In the actual real estate market, the median sale price of an existing home across the Omaha area rose 7.6 percent for 2018, according to figures from the Omaha Area Board of Realtors.

Since 2011 — the end of the last housing bust — that median sale price has increased from $130,000 to $183,000 — more than 40 percent.

Doug Dohse, president of the local Board of Realtors, said he understands some homeowners’ pains. But as the county tries to assess homes closer to the market’s actual value as state law requires, he said some people need to understand the reality of their situation.

When homeowners bring their tax valuations to him, Dohse said he will ask them: Would you sell your home for what it’s assessed at? Homeowners regularly say no, they’d sell it for more, Dohse said.

In the actual real estate market, Dohse said, housing inventory remains low, and affordable housing is a particular problem.
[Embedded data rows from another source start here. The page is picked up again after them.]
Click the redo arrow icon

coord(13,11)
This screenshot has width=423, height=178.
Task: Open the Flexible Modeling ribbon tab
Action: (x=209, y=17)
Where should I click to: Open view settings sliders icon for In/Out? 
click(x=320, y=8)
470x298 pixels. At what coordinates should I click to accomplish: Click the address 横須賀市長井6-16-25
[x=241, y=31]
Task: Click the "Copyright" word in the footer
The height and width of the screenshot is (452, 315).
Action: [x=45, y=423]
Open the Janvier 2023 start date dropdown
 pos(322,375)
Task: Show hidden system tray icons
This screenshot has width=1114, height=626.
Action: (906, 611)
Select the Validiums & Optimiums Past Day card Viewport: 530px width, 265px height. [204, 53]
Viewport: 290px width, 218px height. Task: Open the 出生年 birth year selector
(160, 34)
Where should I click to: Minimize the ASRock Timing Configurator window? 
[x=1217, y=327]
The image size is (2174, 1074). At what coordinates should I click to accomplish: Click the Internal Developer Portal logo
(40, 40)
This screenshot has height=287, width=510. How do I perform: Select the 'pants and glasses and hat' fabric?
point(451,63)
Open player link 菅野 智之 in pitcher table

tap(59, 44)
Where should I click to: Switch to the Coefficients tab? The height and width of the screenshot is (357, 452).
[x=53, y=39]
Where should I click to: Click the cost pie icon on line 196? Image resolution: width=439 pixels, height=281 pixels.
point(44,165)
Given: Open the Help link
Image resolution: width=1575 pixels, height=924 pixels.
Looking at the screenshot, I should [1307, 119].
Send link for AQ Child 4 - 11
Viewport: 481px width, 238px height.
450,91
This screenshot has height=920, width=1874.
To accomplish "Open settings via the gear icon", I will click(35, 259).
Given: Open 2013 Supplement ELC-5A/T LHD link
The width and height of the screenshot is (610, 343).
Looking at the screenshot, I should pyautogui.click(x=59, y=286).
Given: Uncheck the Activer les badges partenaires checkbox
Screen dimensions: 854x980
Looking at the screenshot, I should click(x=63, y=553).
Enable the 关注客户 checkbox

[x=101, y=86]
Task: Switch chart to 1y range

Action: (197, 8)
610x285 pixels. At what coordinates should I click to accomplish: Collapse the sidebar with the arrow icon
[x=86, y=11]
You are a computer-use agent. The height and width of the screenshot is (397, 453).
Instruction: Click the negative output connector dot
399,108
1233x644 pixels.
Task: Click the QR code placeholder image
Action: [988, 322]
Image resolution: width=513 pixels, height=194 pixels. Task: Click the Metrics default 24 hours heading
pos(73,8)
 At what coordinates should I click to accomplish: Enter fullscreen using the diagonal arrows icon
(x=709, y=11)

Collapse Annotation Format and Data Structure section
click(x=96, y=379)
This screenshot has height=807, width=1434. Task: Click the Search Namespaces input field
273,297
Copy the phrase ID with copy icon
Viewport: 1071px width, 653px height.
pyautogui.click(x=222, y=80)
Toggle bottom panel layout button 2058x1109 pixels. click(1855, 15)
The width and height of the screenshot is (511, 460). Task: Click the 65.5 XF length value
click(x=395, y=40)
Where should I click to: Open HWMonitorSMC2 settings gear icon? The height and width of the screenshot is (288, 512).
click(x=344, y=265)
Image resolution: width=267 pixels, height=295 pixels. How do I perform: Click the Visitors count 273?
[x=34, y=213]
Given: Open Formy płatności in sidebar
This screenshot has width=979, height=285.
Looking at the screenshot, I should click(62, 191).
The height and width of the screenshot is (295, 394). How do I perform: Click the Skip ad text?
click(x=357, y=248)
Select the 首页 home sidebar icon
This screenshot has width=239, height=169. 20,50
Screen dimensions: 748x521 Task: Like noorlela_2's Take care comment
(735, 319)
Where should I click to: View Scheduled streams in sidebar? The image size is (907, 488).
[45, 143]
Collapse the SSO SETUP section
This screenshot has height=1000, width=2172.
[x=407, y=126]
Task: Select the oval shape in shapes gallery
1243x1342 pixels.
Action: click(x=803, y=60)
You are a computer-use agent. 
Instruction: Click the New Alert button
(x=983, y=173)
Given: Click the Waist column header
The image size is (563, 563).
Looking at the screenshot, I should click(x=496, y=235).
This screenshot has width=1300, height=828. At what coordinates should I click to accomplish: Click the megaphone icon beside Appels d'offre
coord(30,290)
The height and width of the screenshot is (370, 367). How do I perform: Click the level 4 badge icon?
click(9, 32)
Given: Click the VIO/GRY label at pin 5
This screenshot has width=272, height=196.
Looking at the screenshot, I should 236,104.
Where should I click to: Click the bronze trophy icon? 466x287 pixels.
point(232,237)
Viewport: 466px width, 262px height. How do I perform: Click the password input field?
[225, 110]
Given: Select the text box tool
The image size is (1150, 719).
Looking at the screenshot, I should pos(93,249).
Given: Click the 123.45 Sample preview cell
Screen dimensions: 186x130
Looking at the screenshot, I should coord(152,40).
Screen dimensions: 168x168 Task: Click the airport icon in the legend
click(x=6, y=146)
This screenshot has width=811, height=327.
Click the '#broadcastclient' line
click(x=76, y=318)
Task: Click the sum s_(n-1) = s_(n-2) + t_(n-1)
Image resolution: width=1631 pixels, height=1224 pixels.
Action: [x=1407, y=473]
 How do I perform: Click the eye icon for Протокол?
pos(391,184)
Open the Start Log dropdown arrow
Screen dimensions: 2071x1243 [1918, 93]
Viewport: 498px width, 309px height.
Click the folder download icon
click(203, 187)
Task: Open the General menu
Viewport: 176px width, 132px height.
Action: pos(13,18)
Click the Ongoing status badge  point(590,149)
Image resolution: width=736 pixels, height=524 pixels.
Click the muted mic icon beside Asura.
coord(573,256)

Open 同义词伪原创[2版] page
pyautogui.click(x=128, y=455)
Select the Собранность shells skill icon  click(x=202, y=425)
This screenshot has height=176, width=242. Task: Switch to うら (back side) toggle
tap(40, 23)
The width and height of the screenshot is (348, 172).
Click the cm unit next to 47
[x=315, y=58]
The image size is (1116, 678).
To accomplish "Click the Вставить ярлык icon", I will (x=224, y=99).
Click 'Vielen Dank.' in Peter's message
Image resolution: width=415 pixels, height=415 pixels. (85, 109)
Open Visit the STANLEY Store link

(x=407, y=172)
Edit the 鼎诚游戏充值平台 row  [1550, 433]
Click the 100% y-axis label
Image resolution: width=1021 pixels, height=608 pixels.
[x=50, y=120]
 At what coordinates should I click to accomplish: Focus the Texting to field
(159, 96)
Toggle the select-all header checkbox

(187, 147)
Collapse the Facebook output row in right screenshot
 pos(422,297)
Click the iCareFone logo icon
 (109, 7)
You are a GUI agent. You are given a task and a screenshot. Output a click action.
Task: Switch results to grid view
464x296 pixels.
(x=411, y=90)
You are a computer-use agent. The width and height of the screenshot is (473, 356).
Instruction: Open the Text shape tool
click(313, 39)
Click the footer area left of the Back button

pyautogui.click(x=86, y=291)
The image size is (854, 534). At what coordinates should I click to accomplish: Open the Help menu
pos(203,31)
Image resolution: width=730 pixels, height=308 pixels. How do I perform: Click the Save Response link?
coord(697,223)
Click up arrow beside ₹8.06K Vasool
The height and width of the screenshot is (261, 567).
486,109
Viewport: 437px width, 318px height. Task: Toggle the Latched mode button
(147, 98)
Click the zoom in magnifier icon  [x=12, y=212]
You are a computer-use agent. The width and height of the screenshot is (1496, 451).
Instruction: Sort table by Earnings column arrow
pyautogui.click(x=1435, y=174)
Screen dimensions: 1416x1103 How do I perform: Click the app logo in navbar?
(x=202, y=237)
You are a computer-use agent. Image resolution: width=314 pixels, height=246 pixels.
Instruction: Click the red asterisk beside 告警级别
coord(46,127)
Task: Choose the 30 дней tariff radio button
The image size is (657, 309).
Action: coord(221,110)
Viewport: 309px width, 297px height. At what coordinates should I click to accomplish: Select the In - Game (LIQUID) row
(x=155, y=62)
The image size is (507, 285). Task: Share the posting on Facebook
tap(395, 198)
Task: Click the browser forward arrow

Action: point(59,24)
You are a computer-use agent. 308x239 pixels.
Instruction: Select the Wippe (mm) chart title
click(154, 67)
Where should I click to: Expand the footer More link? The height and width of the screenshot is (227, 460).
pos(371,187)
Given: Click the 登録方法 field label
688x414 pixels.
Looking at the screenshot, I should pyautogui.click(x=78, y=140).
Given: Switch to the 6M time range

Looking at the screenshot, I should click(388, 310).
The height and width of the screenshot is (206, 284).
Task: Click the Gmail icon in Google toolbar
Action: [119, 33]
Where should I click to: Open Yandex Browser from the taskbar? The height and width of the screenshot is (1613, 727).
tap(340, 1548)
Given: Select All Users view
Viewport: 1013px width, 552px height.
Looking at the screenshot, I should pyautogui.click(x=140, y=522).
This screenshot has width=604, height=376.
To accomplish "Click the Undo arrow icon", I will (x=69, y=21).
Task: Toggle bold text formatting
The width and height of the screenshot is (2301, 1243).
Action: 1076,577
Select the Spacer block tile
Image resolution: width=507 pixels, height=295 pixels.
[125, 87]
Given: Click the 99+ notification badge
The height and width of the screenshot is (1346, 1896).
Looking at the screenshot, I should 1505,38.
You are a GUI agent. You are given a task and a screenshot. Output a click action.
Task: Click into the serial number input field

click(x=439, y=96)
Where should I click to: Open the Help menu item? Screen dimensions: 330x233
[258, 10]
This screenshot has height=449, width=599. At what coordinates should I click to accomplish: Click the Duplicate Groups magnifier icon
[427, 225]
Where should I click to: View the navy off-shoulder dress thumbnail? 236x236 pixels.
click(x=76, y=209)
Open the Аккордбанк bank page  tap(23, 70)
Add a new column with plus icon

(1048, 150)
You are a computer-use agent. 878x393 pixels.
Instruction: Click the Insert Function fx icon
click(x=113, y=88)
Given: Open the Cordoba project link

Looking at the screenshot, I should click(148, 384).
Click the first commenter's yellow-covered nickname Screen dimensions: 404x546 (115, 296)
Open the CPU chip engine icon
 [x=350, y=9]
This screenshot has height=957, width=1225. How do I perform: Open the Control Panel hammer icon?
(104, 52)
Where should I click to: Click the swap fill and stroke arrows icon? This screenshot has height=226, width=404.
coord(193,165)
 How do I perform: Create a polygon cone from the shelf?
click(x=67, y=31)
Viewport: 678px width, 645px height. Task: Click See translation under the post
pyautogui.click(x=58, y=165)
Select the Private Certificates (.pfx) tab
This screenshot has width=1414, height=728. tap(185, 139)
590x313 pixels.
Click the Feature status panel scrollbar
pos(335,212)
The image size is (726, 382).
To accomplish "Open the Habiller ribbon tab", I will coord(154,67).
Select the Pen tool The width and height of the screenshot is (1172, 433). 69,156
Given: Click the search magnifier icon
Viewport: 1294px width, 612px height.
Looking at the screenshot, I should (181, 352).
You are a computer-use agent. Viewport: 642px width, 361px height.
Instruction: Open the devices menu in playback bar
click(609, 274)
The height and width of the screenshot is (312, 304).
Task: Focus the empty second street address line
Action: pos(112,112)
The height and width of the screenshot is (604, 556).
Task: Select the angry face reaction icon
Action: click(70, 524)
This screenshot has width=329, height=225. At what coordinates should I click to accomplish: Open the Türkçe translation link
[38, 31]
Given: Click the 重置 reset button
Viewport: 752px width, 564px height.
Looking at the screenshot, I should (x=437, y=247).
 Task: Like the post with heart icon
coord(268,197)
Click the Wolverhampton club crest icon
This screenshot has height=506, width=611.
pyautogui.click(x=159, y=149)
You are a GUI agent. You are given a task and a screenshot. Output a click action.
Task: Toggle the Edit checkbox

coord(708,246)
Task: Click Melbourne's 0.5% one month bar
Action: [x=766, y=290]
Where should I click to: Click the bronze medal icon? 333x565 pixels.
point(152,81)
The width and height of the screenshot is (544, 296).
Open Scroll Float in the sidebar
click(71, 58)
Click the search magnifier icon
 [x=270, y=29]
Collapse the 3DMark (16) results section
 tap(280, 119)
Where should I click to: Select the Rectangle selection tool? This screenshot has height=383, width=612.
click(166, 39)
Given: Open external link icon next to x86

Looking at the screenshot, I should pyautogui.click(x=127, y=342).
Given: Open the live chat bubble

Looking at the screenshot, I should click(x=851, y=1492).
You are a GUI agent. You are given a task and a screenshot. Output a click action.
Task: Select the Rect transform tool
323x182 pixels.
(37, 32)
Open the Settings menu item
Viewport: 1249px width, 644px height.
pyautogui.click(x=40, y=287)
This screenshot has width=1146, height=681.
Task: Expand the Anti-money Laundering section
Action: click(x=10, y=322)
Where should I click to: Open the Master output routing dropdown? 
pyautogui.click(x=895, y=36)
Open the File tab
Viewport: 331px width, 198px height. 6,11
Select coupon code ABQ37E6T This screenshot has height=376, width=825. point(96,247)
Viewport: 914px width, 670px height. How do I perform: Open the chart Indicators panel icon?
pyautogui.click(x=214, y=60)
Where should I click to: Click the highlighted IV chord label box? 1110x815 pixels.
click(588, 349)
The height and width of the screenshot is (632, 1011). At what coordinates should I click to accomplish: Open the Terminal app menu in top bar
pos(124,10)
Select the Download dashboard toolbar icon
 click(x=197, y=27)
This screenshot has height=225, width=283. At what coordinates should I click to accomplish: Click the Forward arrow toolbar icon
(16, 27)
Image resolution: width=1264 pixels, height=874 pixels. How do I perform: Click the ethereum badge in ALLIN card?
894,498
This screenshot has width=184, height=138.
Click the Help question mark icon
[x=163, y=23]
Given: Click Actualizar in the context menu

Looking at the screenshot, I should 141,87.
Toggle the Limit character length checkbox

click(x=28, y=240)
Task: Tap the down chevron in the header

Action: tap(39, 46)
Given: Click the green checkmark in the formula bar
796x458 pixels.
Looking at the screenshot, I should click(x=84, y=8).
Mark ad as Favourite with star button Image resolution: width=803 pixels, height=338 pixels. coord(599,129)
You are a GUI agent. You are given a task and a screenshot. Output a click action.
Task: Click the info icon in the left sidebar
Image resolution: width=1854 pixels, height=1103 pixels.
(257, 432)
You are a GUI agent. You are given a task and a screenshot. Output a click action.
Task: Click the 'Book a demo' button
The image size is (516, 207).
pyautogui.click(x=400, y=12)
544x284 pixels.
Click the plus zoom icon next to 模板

The cost to build a new home, he said, typically starts in the $185,000 to $200,000 range, as builders’ costs have been driven up by the rising price of land and materials.

Homes are selling in record short amounts of time, Dohse said, and he hears a lot about multiple offers coming in on properties that are move-in ready.

“People are getting top dollar,” Dohse said. “It’s still a seller’s market.”


Bob Goding’s home in Hansen’s Country Club Hills neighborhood in north-central Omaha.

Even so, homeowners are afforded the right to challenge the county’s determination. Fair details to question: Does the county have the right facts about your home’s makeup? Do recent homes sales in your neighborhood back up the county’s figure? Is the county valuing you much higher than another clearly comparable home?

Goding turned to researching after receiving his latest valuation increase, which took his preliminary figure to $309,600. He met with a county appraiser last week and said he believes that the county will come back with a lower figure.

Goding bought his home in 2008 for $240,000, and his 2018 valuation was about 3 percent over that sale price. Based on his look at home sales and valuations around his neighborhood, he said he could understand his house value going up this year somewhat.

But not by $60,000-plus.

“That’s nuts. I just don’t believe it.”